§ WHAT YOU ARE ASKED TO DO
Search the data below for the word "dropdown" and copy each line that holds it.

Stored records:
______________________________
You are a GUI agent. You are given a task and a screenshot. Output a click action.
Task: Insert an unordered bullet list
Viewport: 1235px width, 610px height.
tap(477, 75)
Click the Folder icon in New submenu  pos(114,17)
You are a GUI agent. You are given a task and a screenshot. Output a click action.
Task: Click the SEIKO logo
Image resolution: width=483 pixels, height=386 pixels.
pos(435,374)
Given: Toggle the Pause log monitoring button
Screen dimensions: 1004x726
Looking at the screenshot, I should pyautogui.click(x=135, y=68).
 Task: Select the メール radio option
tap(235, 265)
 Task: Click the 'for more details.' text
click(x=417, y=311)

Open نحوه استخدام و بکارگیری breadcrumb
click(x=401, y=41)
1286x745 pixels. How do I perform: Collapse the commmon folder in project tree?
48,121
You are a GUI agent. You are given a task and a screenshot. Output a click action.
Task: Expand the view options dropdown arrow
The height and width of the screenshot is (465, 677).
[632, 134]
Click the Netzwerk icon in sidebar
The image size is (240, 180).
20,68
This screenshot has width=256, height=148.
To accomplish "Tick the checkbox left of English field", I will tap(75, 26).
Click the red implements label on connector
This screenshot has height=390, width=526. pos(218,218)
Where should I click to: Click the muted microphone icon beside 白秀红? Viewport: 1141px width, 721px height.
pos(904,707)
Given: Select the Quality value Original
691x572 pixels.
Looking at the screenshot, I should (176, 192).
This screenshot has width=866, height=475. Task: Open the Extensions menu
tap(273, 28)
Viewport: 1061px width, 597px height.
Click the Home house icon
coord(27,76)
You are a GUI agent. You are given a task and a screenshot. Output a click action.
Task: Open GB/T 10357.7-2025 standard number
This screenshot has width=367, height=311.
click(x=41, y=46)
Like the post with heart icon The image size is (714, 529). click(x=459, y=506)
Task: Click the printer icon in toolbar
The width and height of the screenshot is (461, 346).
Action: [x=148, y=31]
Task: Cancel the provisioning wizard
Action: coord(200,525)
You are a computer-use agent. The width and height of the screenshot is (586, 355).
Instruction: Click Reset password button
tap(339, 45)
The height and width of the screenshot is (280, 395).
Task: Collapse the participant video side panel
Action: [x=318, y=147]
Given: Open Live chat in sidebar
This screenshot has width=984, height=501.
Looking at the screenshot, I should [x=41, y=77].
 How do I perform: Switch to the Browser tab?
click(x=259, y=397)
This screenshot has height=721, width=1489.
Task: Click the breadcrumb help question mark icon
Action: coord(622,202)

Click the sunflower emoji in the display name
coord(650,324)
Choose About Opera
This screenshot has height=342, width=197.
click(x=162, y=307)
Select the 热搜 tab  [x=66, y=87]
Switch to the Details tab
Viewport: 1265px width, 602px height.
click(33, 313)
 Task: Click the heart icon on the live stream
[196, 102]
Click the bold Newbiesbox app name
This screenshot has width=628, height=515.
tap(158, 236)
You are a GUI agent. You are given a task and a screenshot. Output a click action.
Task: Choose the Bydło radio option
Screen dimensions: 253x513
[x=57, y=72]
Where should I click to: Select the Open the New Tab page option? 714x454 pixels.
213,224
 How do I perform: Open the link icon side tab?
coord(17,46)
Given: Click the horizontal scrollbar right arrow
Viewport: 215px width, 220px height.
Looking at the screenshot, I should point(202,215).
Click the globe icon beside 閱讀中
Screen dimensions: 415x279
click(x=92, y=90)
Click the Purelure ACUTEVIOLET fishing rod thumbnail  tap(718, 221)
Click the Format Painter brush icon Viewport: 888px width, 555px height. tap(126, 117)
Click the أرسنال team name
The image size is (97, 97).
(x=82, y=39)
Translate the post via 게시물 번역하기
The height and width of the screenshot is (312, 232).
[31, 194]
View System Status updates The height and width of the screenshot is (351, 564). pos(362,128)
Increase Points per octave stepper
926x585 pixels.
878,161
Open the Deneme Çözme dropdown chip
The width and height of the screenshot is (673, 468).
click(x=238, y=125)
______________________________
§ YOUR SOLUTION
Task: Expand the view options dropdown arrow
Open the Deneme Çözme dropdown chip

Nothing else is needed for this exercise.